**Saved data entries**

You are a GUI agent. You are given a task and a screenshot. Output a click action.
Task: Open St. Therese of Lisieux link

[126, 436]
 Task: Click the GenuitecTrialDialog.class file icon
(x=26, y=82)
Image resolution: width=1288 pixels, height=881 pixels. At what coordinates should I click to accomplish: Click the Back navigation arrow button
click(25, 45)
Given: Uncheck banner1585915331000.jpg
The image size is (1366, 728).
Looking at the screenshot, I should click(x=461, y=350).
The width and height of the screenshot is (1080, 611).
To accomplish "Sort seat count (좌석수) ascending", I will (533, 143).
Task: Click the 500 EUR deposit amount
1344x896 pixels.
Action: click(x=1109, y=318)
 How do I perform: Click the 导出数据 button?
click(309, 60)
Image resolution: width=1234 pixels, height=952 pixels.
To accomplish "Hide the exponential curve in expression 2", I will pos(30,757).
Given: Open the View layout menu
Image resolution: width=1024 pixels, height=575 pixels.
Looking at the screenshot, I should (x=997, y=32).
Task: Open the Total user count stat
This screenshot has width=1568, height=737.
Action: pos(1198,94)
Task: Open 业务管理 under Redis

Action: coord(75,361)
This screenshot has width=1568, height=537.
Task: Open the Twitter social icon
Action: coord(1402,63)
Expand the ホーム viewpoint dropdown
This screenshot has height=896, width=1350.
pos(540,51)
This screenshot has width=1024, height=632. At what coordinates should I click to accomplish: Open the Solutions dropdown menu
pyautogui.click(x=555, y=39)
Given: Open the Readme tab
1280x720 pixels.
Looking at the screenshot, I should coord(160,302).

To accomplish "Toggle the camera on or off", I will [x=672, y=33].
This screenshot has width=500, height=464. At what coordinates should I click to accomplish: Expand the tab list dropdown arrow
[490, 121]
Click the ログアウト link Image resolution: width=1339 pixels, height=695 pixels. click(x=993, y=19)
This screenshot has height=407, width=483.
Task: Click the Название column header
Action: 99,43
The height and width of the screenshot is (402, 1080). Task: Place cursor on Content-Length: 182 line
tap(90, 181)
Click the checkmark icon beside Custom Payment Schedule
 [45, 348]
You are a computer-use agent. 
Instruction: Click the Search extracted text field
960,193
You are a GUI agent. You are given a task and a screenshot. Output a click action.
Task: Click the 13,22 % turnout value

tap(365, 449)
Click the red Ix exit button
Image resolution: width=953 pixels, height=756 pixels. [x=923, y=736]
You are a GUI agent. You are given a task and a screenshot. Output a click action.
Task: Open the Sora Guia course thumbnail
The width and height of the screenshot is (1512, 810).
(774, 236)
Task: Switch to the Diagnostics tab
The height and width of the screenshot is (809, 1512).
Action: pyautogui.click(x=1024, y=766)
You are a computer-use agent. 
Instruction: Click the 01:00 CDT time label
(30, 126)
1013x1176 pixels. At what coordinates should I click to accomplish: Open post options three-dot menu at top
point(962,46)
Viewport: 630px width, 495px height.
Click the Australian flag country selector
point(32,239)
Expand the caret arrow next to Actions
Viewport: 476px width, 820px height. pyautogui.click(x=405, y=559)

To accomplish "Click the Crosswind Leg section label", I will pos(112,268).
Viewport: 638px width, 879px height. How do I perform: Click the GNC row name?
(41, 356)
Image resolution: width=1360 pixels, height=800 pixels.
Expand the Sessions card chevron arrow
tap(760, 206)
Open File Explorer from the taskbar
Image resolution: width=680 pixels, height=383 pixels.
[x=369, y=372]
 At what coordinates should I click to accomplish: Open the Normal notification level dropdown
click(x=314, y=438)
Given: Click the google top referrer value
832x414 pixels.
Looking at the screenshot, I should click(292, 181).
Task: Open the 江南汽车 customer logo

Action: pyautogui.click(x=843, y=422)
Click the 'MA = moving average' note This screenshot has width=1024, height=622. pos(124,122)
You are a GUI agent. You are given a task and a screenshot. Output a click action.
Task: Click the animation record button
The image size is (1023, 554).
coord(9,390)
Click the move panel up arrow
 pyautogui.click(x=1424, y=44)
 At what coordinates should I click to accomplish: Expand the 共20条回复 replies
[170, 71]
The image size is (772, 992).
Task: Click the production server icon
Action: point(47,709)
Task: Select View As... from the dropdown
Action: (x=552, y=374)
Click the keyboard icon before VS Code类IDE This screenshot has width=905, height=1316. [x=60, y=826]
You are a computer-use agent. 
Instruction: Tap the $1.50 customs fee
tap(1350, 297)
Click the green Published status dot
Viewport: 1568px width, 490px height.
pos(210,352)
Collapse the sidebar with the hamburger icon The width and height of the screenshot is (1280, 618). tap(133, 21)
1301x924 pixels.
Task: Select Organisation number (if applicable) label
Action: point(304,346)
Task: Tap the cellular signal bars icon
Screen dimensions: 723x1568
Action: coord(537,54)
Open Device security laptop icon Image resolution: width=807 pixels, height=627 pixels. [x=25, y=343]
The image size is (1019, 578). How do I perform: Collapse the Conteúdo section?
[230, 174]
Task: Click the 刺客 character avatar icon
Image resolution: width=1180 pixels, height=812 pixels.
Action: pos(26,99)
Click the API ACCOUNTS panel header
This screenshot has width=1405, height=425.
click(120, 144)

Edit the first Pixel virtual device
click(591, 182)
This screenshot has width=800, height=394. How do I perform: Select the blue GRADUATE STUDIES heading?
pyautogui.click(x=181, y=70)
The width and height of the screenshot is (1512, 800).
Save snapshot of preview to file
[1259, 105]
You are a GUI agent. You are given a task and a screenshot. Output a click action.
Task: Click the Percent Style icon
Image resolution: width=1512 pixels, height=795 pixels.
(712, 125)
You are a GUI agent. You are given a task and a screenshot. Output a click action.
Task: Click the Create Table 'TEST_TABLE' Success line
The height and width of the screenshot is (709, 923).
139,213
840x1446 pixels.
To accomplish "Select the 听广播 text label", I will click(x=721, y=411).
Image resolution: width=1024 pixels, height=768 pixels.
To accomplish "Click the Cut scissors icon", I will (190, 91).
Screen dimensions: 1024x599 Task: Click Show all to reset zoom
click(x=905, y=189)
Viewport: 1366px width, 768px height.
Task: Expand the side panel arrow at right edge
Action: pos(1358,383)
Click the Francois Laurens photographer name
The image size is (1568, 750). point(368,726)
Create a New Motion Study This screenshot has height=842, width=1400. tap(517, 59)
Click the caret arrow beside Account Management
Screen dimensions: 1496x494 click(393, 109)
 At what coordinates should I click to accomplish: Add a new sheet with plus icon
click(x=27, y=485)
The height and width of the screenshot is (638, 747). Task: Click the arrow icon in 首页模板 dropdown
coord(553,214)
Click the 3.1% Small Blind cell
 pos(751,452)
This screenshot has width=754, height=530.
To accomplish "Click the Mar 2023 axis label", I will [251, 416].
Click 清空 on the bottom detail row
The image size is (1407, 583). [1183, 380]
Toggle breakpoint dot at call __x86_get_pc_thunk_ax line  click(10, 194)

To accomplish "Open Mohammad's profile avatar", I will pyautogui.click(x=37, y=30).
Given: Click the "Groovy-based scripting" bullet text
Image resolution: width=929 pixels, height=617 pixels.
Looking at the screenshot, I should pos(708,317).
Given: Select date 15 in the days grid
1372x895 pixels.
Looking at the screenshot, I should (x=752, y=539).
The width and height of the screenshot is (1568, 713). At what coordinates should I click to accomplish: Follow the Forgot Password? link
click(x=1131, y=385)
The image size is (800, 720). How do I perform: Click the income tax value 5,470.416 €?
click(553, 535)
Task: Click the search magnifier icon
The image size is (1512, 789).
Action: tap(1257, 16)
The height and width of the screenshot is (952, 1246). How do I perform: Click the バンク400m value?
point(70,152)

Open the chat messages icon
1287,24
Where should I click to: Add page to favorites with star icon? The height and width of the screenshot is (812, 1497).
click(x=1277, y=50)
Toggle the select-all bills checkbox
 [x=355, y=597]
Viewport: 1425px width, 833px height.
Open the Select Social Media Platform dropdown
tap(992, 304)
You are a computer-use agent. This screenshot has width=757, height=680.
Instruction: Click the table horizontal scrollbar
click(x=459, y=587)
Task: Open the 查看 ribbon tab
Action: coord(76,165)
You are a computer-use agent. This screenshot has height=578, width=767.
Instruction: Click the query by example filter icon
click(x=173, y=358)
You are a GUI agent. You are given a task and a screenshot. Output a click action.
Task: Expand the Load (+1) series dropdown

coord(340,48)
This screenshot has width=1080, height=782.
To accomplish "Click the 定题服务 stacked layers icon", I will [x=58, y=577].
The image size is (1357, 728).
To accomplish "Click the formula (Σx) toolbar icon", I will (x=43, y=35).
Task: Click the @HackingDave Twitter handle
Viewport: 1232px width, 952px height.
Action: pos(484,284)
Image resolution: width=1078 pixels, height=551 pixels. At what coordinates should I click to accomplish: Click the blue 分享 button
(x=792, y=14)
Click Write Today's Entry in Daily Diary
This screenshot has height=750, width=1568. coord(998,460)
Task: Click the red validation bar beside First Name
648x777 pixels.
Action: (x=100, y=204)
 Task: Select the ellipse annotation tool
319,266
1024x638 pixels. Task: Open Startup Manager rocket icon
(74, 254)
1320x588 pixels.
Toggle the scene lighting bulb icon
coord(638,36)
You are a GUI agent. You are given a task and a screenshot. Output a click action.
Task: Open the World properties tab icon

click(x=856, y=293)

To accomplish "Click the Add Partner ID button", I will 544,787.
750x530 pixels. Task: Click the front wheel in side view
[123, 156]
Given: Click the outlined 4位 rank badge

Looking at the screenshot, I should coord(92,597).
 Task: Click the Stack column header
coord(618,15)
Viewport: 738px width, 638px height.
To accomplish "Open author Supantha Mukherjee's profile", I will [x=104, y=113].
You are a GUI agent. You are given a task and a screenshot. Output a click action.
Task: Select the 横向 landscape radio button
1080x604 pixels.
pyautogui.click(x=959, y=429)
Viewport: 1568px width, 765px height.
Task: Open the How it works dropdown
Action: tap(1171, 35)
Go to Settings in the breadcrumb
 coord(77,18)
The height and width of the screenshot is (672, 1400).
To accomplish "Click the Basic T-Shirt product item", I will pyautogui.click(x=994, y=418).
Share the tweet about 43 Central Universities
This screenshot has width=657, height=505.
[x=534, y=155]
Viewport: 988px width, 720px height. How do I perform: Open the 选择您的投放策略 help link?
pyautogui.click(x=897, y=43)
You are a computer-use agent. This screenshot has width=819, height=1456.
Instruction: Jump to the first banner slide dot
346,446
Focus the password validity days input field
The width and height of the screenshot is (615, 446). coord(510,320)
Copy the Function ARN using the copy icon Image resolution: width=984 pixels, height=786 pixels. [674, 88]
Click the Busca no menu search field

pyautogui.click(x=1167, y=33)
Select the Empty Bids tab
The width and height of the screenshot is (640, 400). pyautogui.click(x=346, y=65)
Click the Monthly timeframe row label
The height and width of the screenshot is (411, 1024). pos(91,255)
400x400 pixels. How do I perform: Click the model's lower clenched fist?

**WHAT TO WORK ON**
Within the entries above, find the string "profile" and return each line that holds it.

**OUTPUT BELOW**
To accomplish "Open Mohammad's profile avatar", I will pyautogui.click(x=37, y=30).
To accomplish "Open author Supantha Mukherjee's profile", I will [x=104, y=113].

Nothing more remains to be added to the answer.